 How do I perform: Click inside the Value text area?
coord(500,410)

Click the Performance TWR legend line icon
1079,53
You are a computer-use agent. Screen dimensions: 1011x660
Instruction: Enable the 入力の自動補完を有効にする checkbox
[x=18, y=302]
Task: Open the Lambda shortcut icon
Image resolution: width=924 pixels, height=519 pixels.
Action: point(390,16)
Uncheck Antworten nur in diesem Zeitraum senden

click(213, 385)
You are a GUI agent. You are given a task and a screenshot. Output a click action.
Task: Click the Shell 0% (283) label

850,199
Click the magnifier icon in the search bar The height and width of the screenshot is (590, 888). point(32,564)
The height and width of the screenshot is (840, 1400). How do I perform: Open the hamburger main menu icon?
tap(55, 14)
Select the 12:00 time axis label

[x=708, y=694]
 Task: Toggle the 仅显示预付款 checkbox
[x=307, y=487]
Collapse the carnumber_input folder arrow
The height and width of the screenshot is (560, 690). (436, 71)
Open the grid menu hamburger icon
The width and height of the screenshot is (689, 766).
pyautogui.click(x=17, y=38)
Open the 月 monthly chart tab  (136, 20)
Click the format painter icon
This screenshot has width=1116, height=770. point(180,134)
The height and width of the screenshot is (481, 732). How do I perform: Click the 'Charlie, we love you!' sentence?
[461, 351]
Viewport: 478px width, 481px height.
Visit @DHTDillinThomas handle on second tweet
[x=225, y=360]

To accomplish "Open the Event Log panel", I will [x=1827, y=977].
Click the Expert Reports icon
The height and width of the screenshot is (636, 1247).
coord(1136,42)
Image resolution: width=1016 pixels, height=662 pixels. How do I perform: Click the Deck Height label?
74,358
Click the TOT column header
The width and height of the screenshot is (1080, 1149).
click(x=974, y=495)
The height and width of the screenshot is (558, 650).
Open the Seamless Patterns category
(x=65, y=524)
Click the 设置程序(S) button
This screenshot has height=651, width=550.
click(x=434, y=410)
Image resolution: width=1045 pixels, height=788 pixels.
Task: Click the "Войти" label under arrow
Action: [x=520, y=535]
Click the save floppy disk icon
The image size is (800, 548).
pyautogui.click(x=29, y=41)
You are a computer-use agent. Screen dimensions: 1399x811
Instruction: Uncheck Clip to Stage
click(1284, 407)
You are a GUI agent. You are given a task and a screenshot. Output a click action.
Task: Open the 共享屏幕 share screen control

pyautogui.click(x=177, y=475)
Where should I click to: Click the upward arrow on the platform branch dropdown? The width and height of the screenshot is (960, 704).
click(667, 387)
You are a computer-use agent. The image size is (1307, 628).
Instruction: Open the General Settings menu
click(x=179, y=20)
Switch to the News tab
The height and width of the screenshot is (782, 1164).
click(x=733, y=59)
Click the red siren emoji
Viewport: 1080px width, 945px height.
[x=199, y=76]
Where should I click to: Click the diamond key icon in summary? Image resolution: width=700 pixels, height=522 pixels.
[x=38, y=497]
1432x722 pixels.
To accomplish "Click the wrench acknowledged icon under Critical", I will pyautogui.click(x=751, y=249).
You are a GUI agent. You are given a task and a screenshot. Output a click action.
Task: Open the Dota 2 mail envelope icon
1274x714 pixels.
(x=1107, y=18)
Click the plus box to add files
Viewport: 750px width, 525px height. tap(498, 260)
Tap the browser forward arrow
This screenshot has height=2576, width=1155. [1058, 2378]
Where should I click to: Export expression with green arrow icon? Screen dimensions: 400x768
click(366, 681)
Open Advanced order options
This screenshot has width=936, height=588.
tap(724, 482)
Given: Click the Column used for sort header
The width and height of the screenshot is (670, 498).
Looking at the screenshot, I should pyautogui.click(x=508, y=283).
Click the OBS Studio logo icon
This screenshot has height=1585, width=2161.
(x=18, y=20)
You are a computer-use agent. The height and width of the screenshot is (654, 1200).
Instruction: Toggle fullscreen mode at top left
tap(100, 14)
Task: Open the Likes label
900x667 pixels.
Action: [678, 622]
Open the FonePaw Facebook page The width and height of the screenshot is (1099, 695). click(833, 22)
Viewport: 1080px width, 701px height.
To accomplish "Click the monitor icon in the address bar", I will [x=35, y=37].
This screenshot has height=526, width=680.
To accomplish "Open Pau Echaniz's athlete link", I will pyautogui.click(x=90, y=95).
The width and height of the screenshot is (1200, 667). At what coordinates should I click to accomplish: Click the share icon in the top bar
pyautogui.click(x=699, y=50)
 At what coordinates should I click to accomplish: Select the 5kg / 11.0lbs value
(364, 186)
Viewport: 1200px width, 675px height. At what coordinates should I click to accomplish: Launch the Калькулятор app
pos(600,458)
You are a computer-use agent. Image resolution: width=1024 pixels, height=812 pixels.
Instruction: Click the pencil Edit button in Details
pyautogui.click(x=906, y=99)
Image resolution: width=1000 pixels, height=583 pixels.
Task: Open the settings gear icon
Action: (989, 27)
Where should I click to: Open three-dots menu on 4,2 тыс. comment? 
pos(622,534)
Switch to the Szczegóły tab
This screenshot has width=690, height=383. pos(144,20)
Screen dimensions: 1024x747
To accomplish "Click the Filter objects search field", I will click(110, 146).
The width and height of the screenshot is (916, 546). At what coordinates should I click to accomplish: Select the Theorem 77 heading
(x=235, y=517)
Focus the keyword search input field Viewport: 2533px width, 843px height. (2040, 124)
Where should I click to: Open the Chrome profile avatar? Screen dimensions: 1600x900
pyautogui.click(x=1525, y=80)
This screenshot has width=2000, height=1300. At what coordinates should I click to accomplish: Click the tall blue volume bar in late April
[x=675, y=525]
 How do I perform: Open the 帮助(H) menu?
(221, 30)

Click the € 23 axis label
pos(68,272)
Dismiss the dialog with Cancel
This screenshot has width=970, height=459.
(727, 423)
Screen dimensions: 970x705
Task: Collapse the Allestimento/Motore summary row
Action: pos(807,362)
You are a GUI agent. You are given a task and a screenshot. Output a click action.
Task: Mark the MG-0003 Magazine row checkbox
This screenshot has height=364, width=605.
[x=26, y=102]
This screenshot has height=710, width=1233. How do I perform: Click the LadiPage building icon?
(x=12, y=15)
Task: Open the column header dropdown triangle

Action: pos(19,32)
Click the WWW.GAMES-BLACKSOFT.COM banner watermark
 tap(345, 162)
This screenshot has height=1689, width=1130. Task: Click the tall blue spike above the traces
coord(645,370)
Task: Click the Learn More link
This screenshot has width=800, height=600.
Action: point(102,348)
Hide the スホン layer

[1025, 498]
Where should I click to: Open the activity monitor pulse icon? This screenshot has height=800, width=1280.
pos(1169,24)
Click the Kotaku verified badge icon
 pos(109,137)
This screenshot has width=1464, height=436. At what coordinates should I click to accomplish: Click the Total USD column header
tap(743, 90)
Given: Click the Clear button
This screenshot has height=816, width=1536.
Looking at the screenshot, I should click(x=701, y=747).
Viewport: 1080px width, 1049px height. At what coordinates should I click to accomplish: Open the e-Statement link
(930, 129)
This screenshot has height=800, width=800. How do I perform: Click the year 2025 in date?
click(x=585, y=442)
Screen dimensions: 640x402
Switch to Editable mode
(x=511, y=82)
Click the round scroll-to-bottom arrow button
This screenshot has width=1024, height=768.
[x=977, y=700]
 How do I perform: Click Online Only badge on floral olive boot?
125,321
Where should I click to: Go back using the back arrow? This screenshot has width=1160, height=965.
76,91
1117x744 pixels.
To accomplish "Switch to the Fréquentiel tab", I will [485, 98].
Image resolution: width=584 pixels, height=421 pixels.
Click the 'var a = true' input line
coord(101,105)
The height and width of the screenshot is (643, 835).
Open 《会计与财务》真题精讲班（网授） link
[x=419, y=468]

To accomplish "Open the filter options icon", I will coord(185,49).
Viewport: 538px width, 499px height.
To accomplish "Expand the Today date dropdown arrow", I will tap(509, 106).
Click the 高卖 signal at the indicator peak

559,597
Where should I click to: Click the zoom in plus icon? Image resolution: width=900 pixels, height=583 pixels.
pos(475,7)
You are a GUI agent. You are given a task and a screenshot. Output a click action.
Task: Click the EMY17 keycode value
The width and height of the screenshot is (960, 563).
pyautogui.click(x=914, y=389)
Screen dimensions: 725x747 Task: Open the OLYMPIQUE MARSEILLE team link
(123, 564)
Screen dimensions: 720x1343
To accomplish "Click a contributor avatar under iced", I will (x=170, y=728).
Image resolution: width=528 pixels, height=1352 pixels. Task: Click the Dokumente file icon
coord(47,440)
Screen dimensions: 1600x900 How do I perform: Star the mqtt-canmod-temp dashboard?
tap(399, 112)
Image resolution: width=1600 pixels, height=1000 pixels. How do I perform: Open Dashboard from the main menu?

----

Instructions to follow
Reproduce the final stretch of the data above: every line from the one holding "Image resolution: width=528" through the end, inclusive, exactly as written and nothing else.

Output for this task
Image resolution: width=528 pixels, height=1352 pixels. Task: Click the Dokumente file icon
coord(47,440)
Screen dimensions: 1600x900 How do I perform: Star the mqtt-canmod-temp dashboard?
tap(399, 112)
Image resolution: width=1600 pixels, height=1000 pixels. How do I perform: Open Dashboard from the main menu?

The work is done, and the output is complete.